▶ **INFORMATION**
____

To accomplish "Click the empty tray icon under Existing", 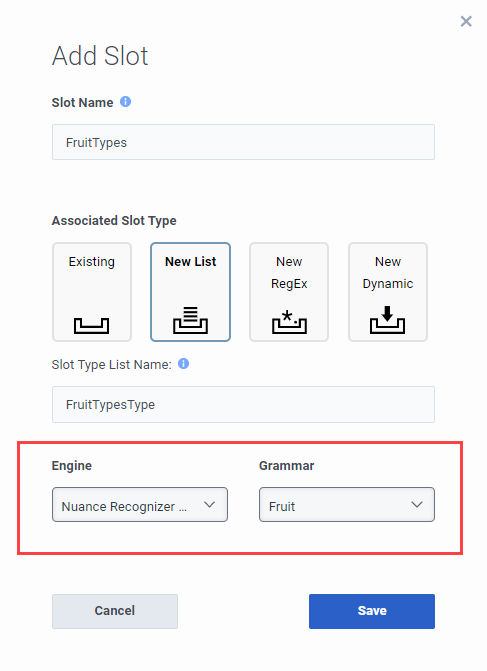I will pos(92,325).
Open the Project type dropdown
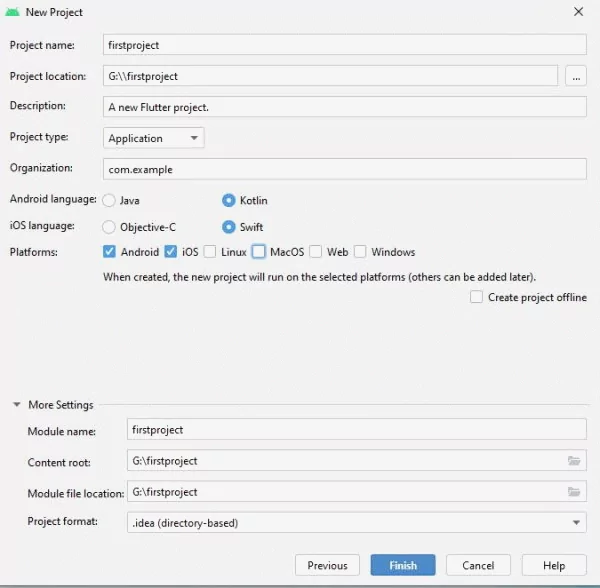This screenshot has height=588, width=600. tap(154, 138)
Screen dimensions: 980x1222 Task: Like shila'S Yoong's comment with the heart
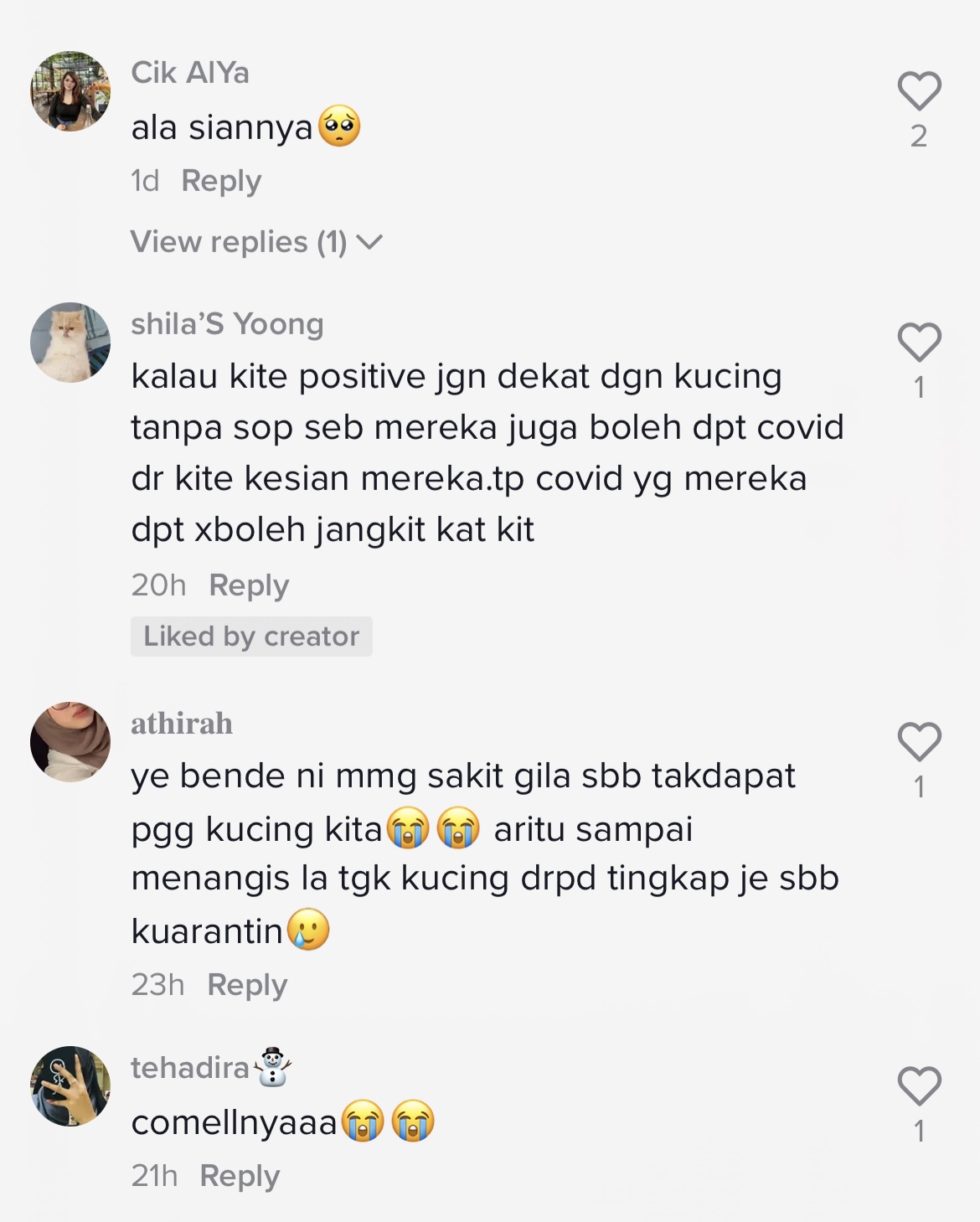(920, 343)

____

▶ **WHAT YOU HAVE TO DO**
The answer is the run of lines from the one with "Open the Project type dropdown" through the final line of the data, copied exactly, and nothing else; no pictures.

▶ **SOLUTION**
Open the Project type dropdown
This screenshot has height=588, width=600. tap(154, 138)
Screen dimensions: 980x1222 Task: Like shila'S Yoong's comment with the heart
(920, 343)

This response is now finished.